# Front end loader



## Sandbob (Sep 16, 2018)

I’m new to this forum so I might need to be directed to the proper place. The curl-dump function will only operate with the bucket on the ground(just happened)hoses are all connected,fluid is full. All the rest of hydraulics working fine. I can swap curl-dump hoses with boom hoses and the boom works but the curl- dump has the same problem. Cylinders not leaking. Help please


----------



## Guest (Sep 16, 2018)

Hello and welcome to the Tractor Forum Sandbob. We have some very knowledgeable and experienced members and I'm sure one or more of the members will help. You might want to tell us what tractor this is on.

If you get a chance please drop by our Tractor of the month Forum and cast your vote in the current Tractor of the month contest.
Again, welcome to the Tractor Forum


----------



## dozer966 (Dec 30, 2014)

Sounds like bad packings.
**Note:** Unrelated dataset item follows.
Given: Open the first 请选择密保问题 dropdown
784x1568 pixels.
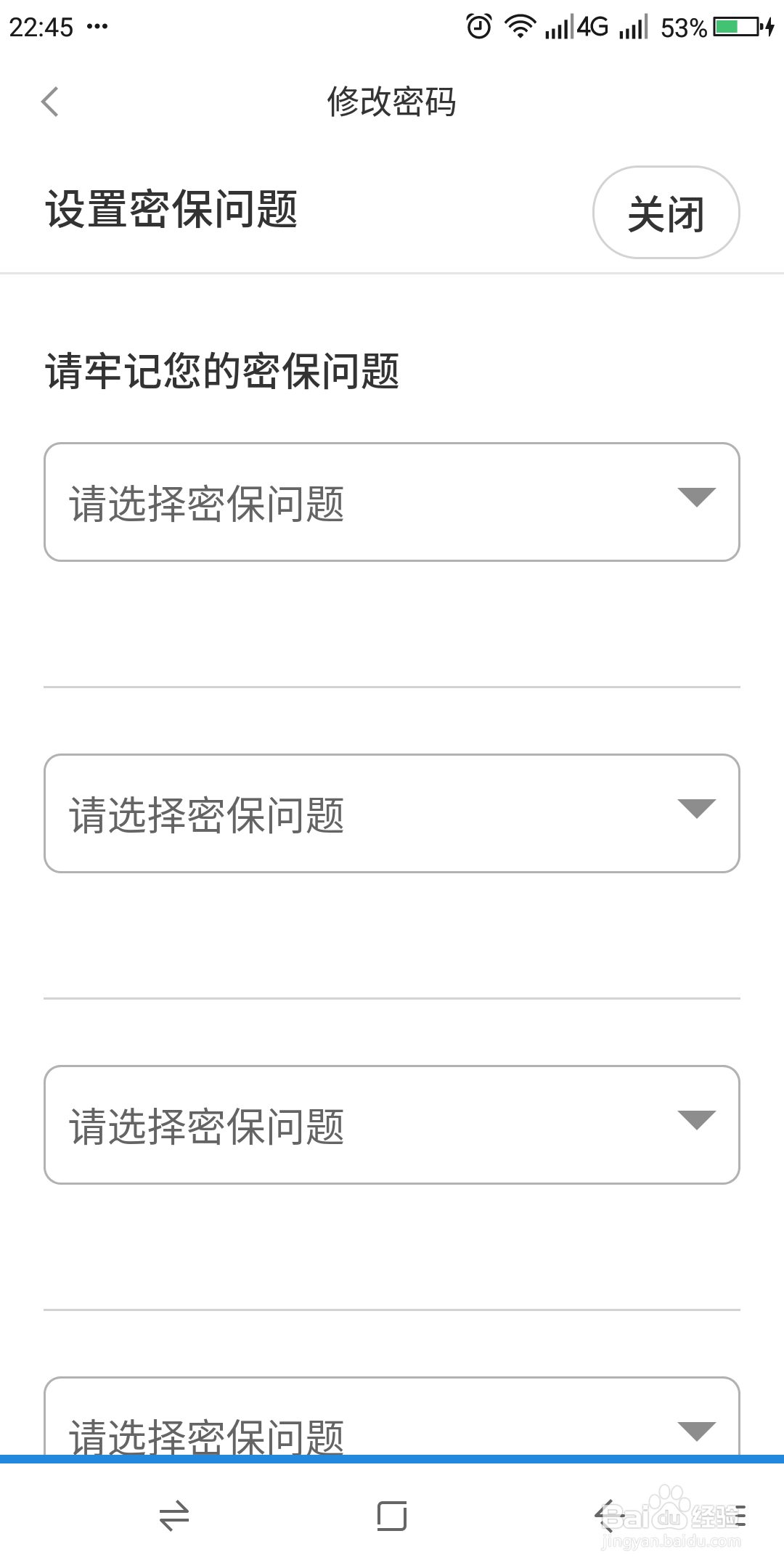Looking at the screenshot, I should tap(392, 502).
One way to test is to remove hoses from one of your cylinders and cap them. Then try to curl or dump. If no curl or dump reanstall the hoses and remove hoses on the other cylinder and cap. If you get curl and dump you know witch is bad. It is not common that both cylinders are bad but could happen. There are other tests that can be done but start with this one and let us know the results.
By the way welcome to the forum.


----------



## Sandbob (Sep 16, 2018)

Thanks. That is what I was going to try. I have to go get some caps. I will let you know.


----------



## Sandbob (Sep 16, 2018)

Definitatly the right cylinder. Took it apart and the nut on the end of the ram was off and oblonged. Got to get another nut besides myself. Thanks


----------



## Sandbob (Sep 16, 2018)




----------



## RC Wells (Dec 26, 2008)

You want a grade 8 if SAE size, or the metric 10.9 or 12.9 if it is a metric tractor.


----------